Na Antigüidade, o “mal sagrado” era a epilepsia, no sentido que era considerada efeito de causas não-naturais e, portanto, conseqüência de uma intervenção divina. No lúcido escrito que leva esse título, Hipócrates demonstra a seguinte tese, de modo exem­plar:

  • a) a epilepsia é considerada “mal sagrado” porque se apre­senta como um fenômeno estupefaciente e incompreensível;
  • b) na realidade, porém, há doenças não menos estupefacientes, como certas manifestações febris e o sonambulismo; portanto, a apilepsianão é diferente dessas outras doenças;
  • c) assim, foi a ignorância da causa que levou a considerar a epilepsia como “mal sagrado”;
  • d) assim sendo, aqueles que pretendem curá-la com atos de magia são embusteiros e impostores;
  • e) ademais, estão em contradição con­sigo mesmos, pois pretendem curar com práticas humanas males julgados divinos, de modo que essas práticas, longe de serem expressões de religiosidade e devoção, são ímpias e atéias, porque pretenderiam exercer um poder sobre os deuses.

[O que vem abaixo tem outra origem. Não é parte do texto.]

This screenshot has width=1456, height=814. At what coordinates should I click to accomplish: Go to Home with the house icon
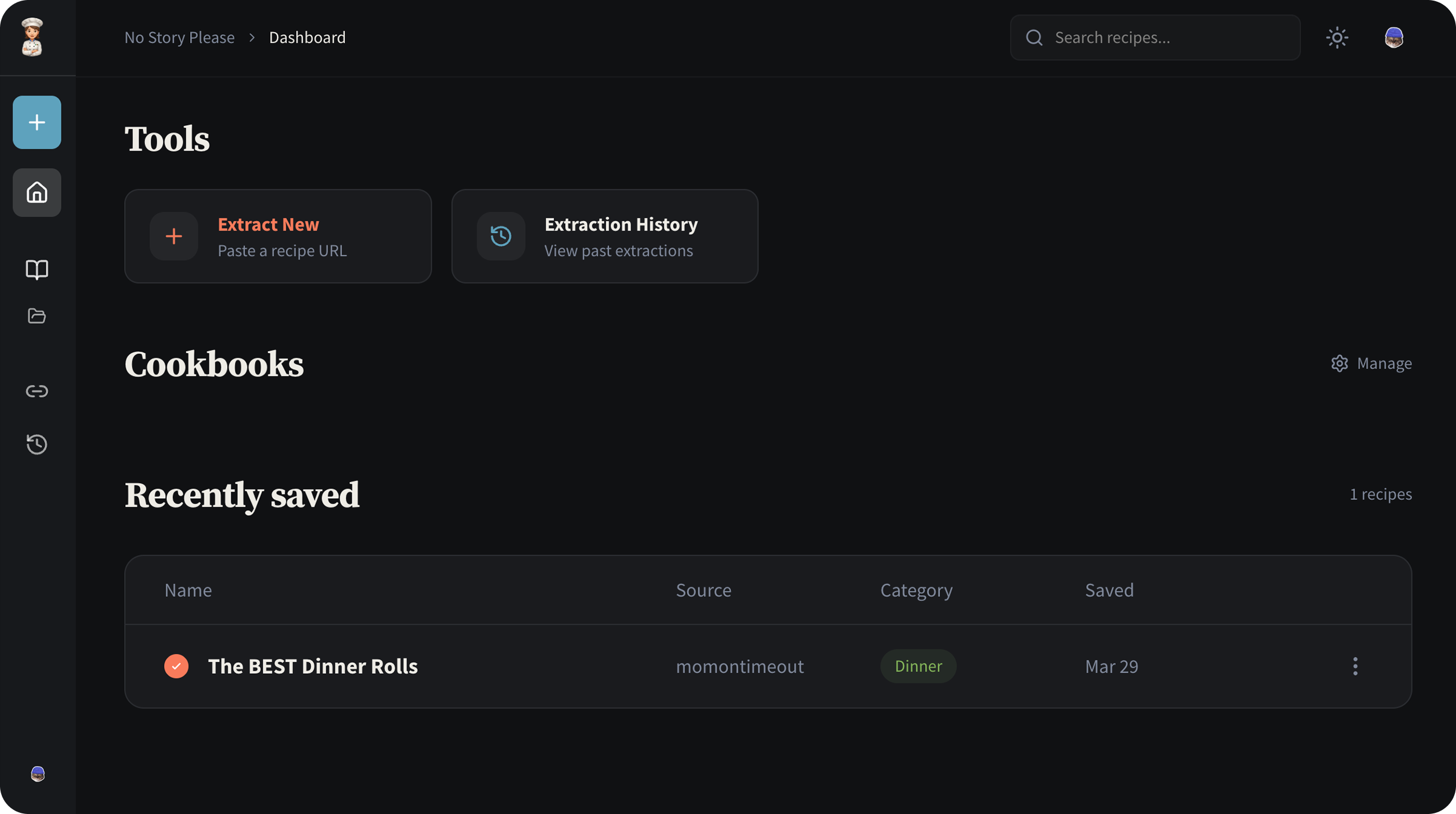37,192
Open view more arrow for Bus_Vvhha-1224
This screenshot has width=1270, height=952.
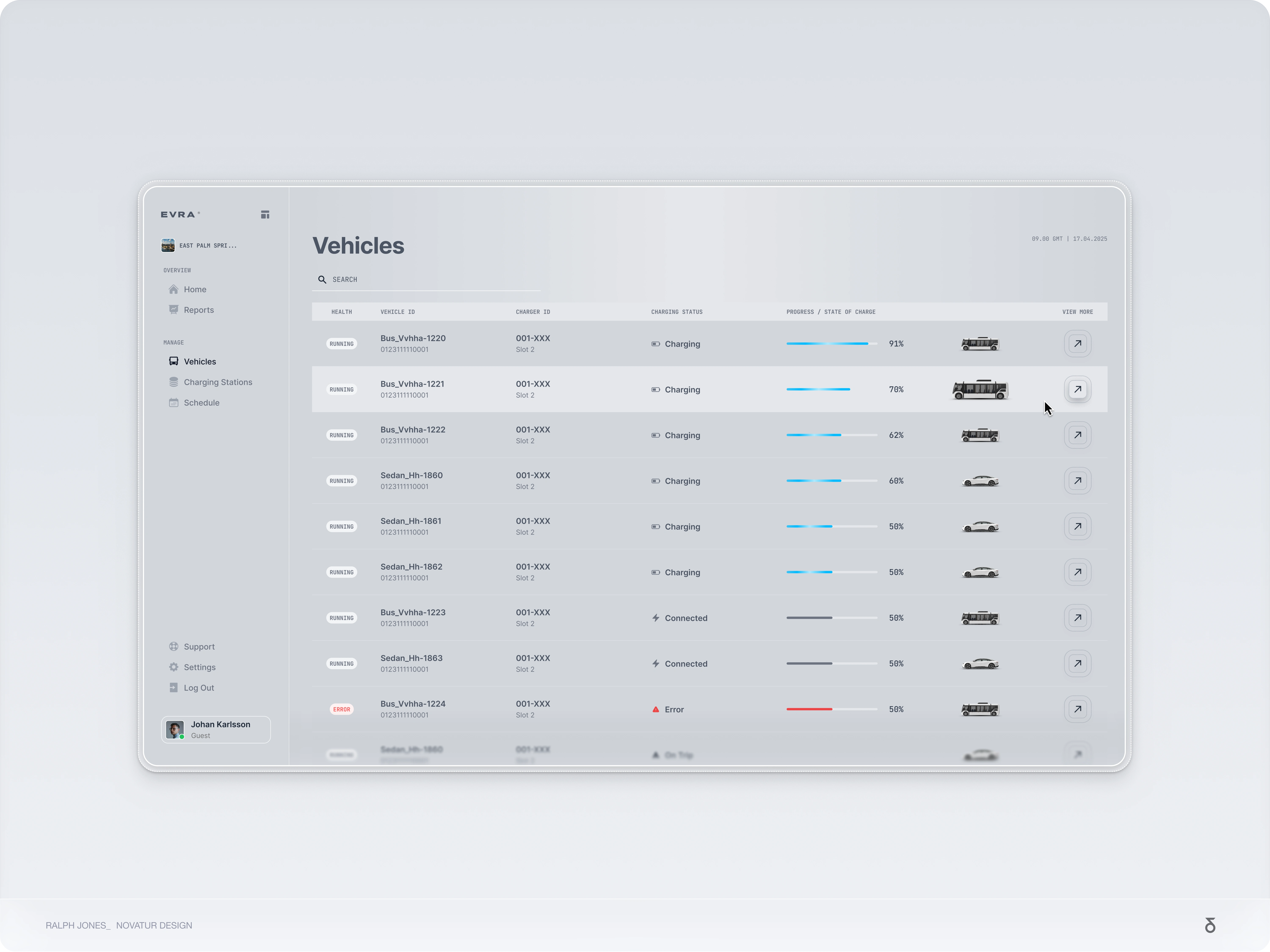click(1077, 709)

Ò poderoso racionalismo dessa obra revela-se de particular relevo, pois Hipócrates, longe de ser um ateu, mostra ter compre­endido perfeitamente a estatura do divino, ao sustentar precisa­mente nessas bases a impossibilidade de misturar o divino, de modo absurdo, com as causas das doenças: as causas de todas as doenças pertencem a uma única e mesma dimensão. Escreve ele: “(...) não creio que o corpo do homem possa ser contaminado por um deus, o mais corruptível pelo mais sagrado. Mas, mesmo que seja contaminado ou, de qualquer modo, atingindo por vim agente externo, ele será mais purificado e santificado por um deus do que contaminado. Certamente, é o divino que nos santifica,purifica e limpa dos nossos gravíssimos e ímpios erros: nós mesmos traçamos os limites dos tempos e recintos dos deuses para que não os ultrapasse ninguém que não esteja puro e, ao entrar neles, nos aspergimos, não porque estejamos por nos contaminar, mas sim para nos limpar se já carregamos alguma mancha sobre nós.”

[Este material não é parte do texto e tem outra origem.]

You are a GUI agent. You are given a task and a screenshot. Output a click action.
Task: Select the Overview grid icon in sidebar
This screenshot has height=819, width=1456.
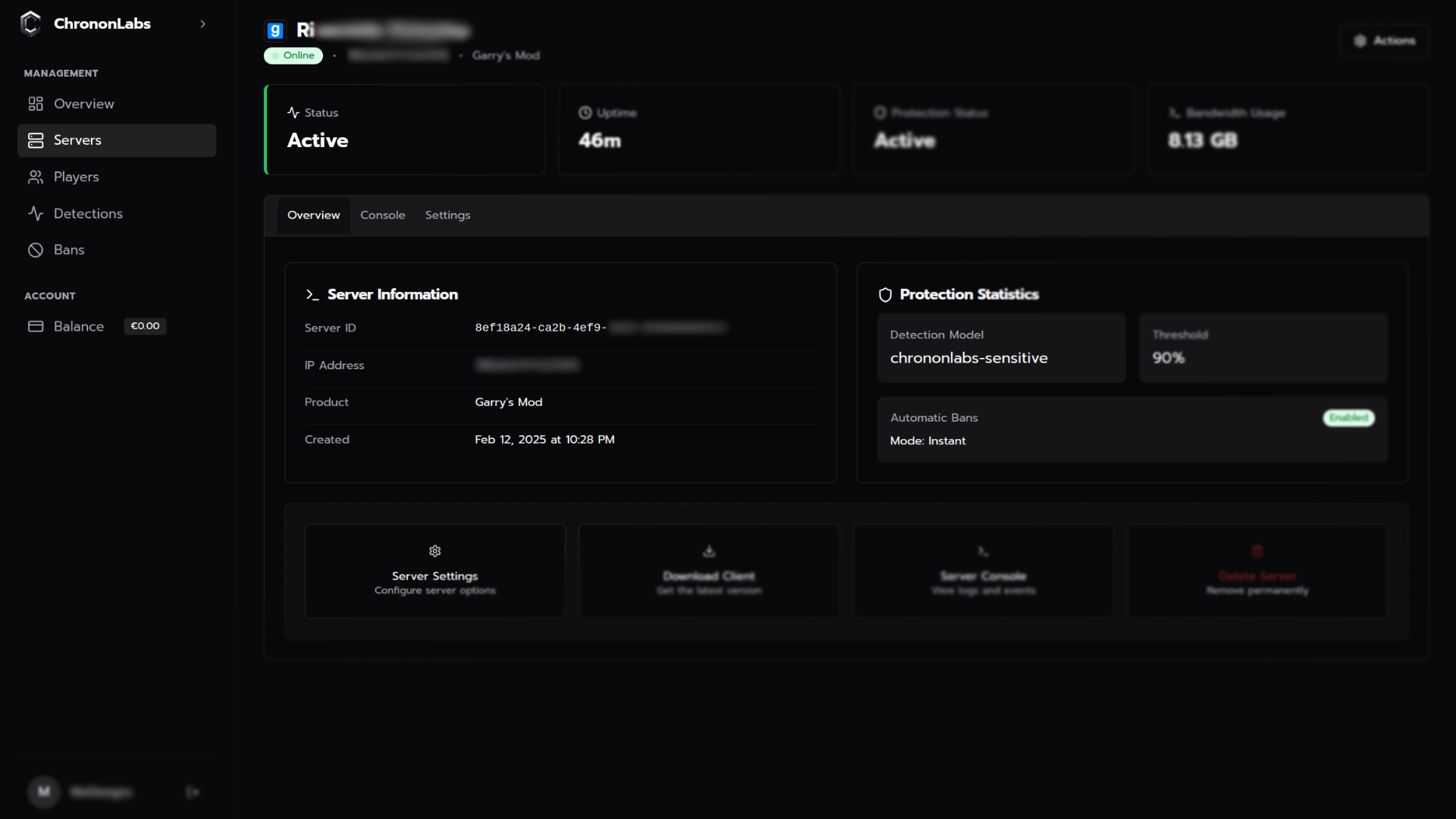(x=36, y=104)
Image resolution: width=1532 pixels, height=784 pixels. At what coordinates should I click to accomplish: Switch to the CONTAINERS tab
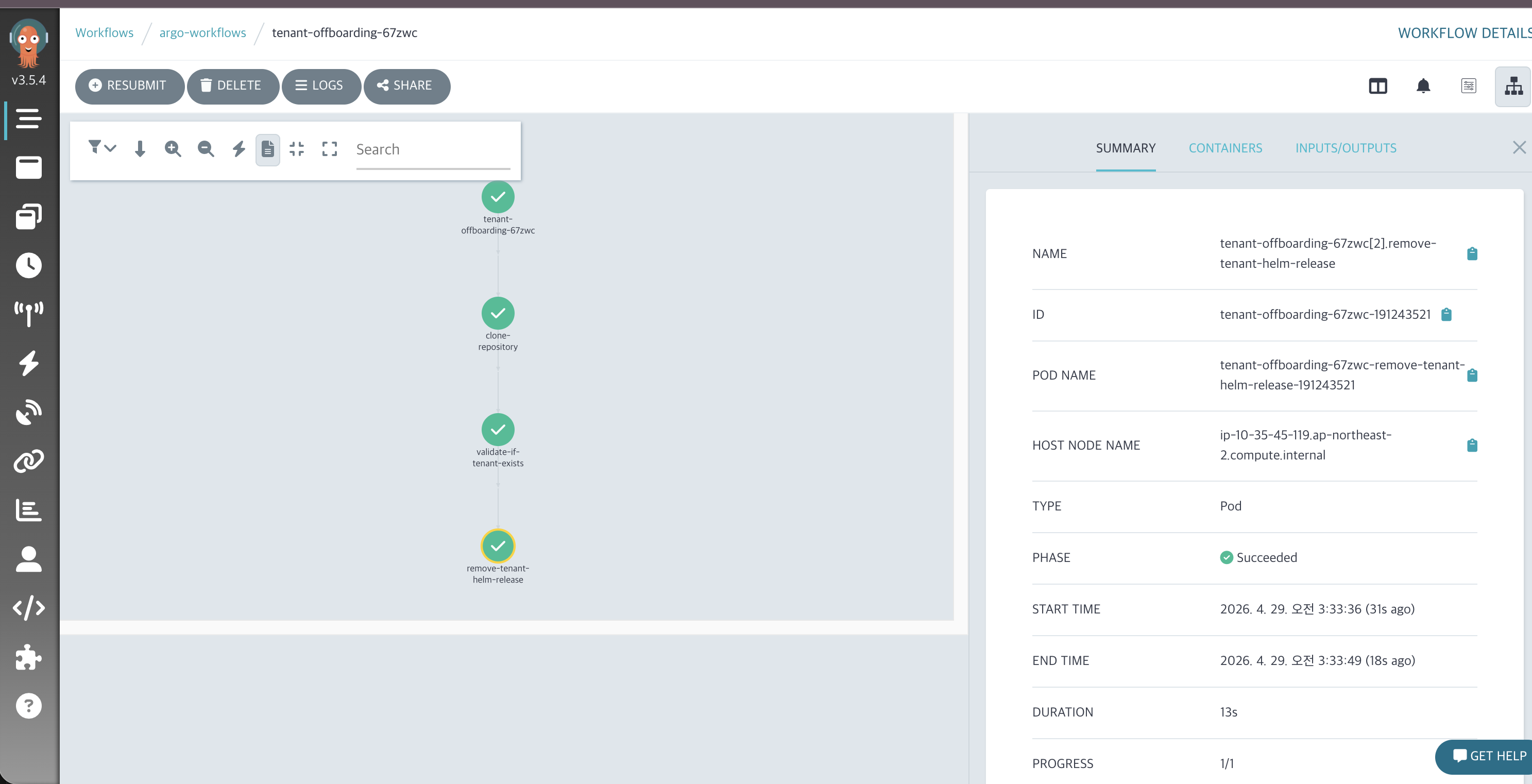click(1225, 148)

Qual é, então, a causa da epilepsia? É uma alteração do cérebro derivada das mesmas causas racionais de que derivam todas as outras alterações morbosas, uma “adição” ou “subtração” de seco e úmido, quente e frio etc. Portanto, conclui Hipócrates, quem, “através do regime, sabe determinar nos homens o seco e o úmido, o frio e o quente, também pode curar esse mal, se conseguir perceber o momento oportuno para um bom tratamento, sem qualquer purificação ou magia”.